Des "oiseaux merveilleux", mais aussi
un merveilleux parcours professionnel, intellectuel et artistique, dans ce billet!

Arti said...

This is such a beautiful blog! I like all your photos, and their presentations. I'm a bird lover, and for a short while in my life during my college days been a keen admirer of urban planning and design. I love literature too, so am glad to read about Virginia Woolf and the Bloomsbury group on a post about landscape architecture. And what an experience to have known an artist/architect/academic as Shepheard and received from him his works. Thank you for sharing them with us. I will definitely be back and explore more of your wonderful site!

katiekono said...

Lovely post and pictures! Thank you for your comments on my fledgling blog...I am still finding my wings!

I want to talk to you about crows. In fact, i think I will turn it into a blog post, dedicated to you. My friend and neighbor, Tony Angell, is an artist and sculptor.
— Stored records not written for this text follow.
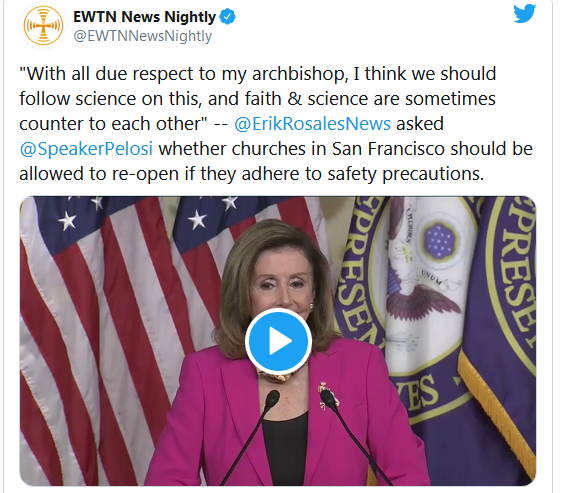This screenshot has width=570, height=493.
Task: Play the embedded tweet video
Action: coord(278,341)
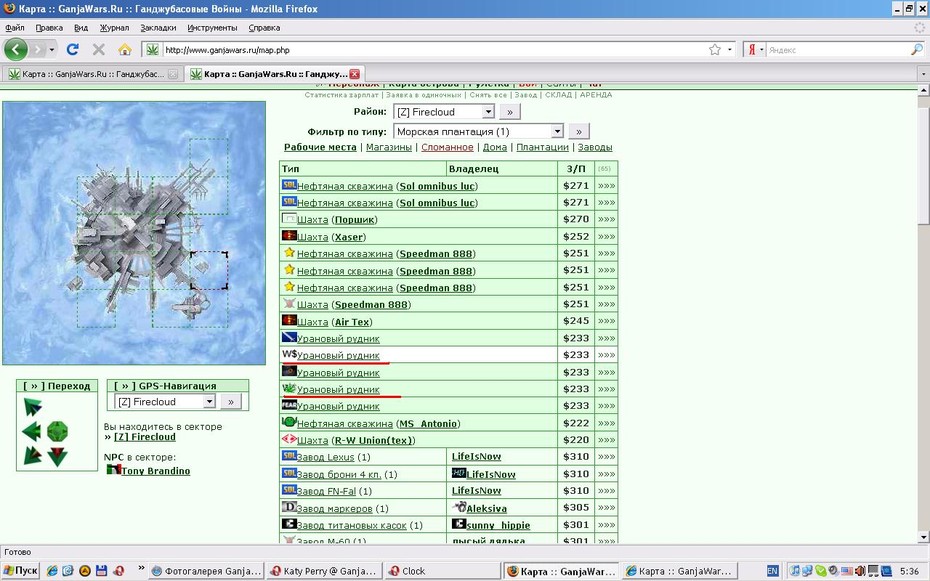930x581 pixels.
Task: Click the Яндекс search field
Action: (x=838, y=50)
He noticed some of the same interesting things i have noted about crows and he and a friend decided to research and w2rite a book about them. It is gorgeous: here's the link. Check out my latest entry!
http://yalepress.yale.edu/yupbooks/reviews.asp?isbn=9780300122558

Mary said...

The post was fascinating. You have a rich past and lovely momentoes to remind you of those special times. Thank you for sharing those memories with us. Have a wonderful day. Blessings...Mary

Vagabonde said...

Djan – You do have beautiful birds in your part of the country and I know you have a tender heart toward them.

Margaret Bednar – I’d love to look at your old postcards, it will be a treat to see them on your future posts.

Fennie – Studying animal behavior must be a fascinating field. I know I am fascinated when I watch the birds – they are sometimes so funny, then also so kind – giving seeds to their partners.

Vagabonde said...

Abraham Lincoln – isn’t it discouraging when one understands what is happening to our environment and realizes that so many people don’t and what is more don’t care. I think that the public is finally seeing the consequences of human acts on our world and I hope it is not too late.

Lady from the Hills – following the growth of baby hawks must have been so exciting. I’d love to see some of your photos on this.

Ruth – what a treasure to have this Audubon book. It would take me hours and hours to look at it. Thanks for your comment.

Rosaria – isn’t that interesting that you know someone who attends Landscape Architecture at the same university my husband attended. Ask him about Ian McHarg and Sir Shepheard – I bet he has heard of them.

Vagabonde said...

Z, Arti, Katiekono – welcome to my blog. It is a pleasure to meet you and I hope you will come as often as you like. I always enjoy meeting new people.

BJM – I have not visited Sissinghurst but hear it is spectacular. I think that Charleston Farmhouse Gardens are much smaller. Thanks for the visit.

Ginnie – yes Jimmy Carter is the reason we came to Georgia as he offered a position to my husband. I’ll write several posts on this in the future. Thanks for the comment.

Claude, Nancy, Reader Wil, France, Miss Yves - Merci pour tous ces gentils commentaires. Nous sommes toutes des admiratrices d’oiseaux je vois. C’est toujours un plaisir de voir vos noms apparaîtrent sur mon blog.

Friko, Jeanie, Darlene, Vicki Lane, Baino, Bowsprite, Tim, Dutchbaby and Mary – I enjoyed all your comments and am pleased that this post was of interest to you. Thanks so much for stopping by my blog.

Elaine said...

Another lovely post! You ar fortunate indeed to have such beautiful drawings from Sir Peter. What a wonderful gift he gave you!

Lonicera said...

Such an interesting post - to which I've arrived a bit late. I hope you'll do a future post about your husband's work, would love to read it.
Caroline

livininlb said...

I recognized the framed pictures right away but never knew until now the history behind them (plus, now I get the book/birthday present even more!!)

Top Ten said...

Very nice post. Peter Shepheard was my grandfather. I remember his sketchbook well! It's great to see these drawings.